BRIEF ::
Every line in the records below with the string "Charte" needs to be copied out.

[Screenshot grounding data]
== Segment start ==

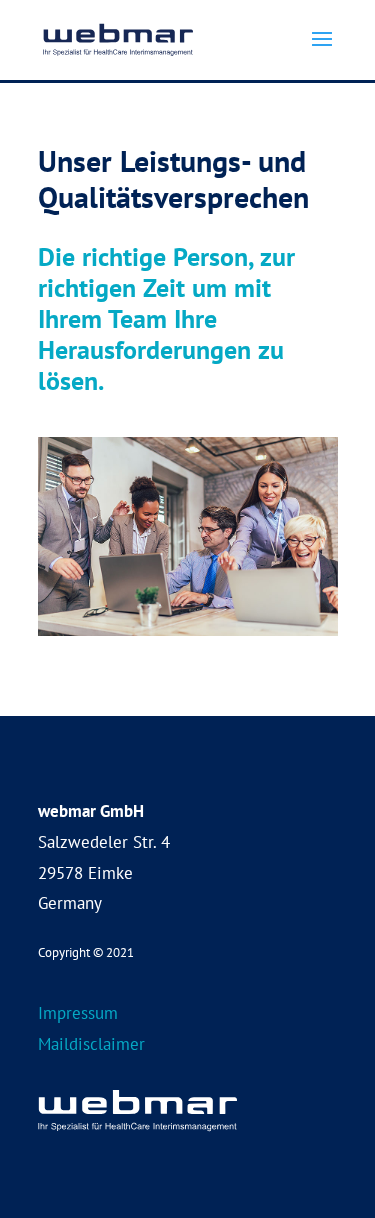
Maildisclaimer (91, 1044)
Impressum (78, 1013)
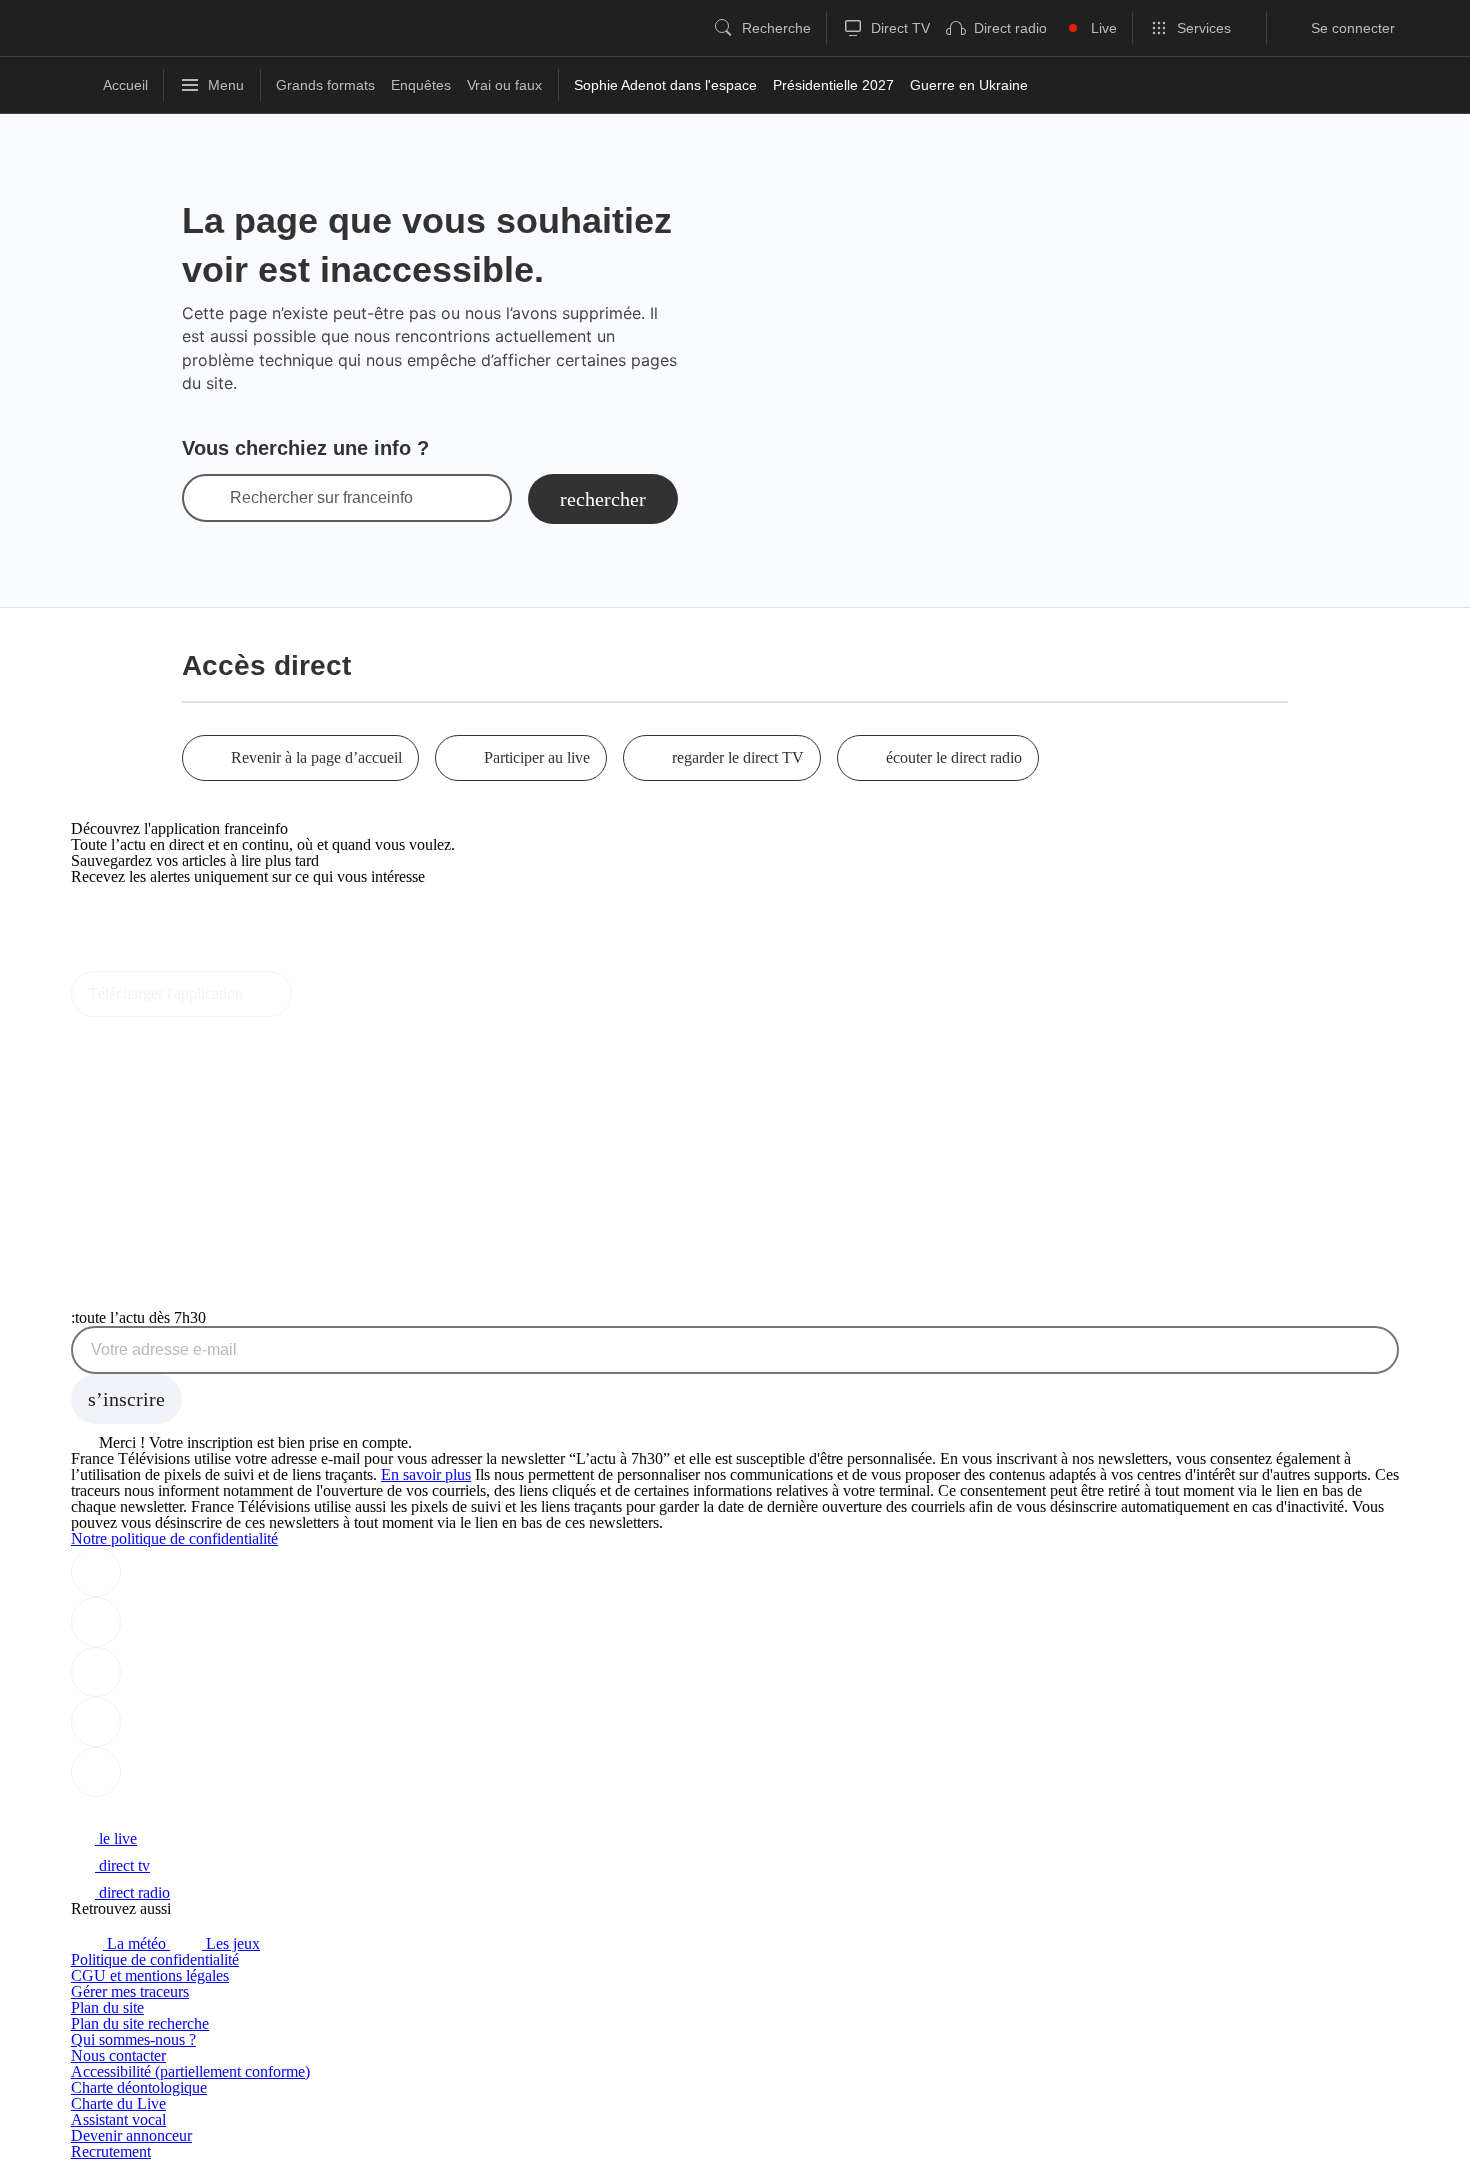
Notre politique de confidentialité (174, 1538)
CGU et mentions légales (150, 1975)
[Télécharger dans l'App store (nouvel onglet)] (134, 919)
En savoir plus (426, 1474)
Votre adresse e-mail (164, 1350)
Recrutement (111, 2151)
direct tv (122, 1865)
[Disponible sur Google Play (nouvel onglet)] (138, 962)
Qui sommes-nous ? (133, 2039)
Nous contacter (118, 2055)
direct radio (132, 1892)
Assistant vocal (118, 2119)
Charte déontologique (139, 2087)
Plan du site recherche (140, 2023)
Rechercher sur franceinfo (321, 498)
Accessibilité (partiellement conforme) (190, 2071)
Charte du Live (118, 2103)
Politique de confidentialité (155, 1959)
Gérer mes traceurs (130, 1991)
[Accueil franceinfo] (138, 1811)
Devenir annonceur (131, 2135)
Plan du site (107, 2007)
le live (116, 1838)
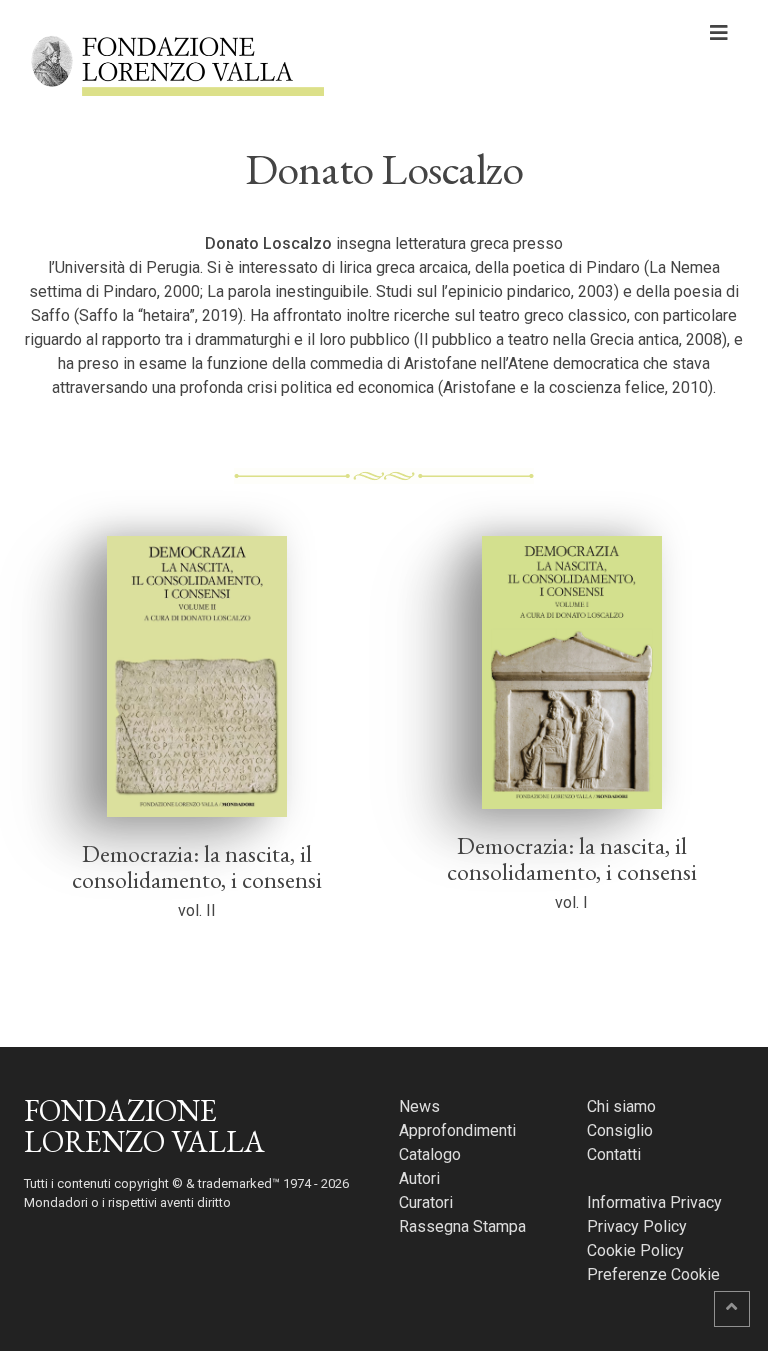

== Segment end ==

SOLUTION TO THIS TASK ::
Charte déontologique (139, 2087)
Charte du Live (118, 2103)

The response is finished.